I took the quiz. There was a wrong answer in it, but since I was not a registered user, it wouldn't let me complain.

I was also at the game, sitting about 15 rows back of home plate. I thought sure Yaz was going to get it done in the bottom of the ninth.

One thing I have always thought didn't get enough attention was that the home field advantage sunk the Sox. Jackson and Dent hit home runs. Neither would have been a homer in Yankee stadium. Fred Lynn hit a ball to the corner in right field that Pinella caught. It would have been a homer in Yankee stadium. Yaz homer would have been a homer either place.

There is no liking the Yankees. What, are we going to feel sorry for them because they haven't won a world championship in the 21st century.
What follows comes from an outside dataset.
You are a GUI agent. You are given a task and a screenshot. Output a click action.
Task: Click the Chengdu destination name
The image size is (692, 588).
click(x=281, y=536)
Please!!!!!! 26 world championships? That's one every 4 years! They should have won only 1 every 20 years! Let them have a drought of, oh, 50 years, and then I might feel bad for them. No, make that 86 years.

As for the 1978 playoff being the last of the "old baseball", let us remember that Goose Gossage was pitching for the pinstripes because Steinbrenner had signed him as a free agent in the offseason. They already had Sparky Lyle, for crying out loud. Too bad the Red Sox didn't have a reliever like Lyle . . . never mind.

Bucky Dent . . . Aaron Boone . . . no, I can't give it up. I am a Yankee hater for life.

Anonymous said...

Full disclosure: I'm a Boston Red Sox fan... so my question is this: What are "The Yankees?"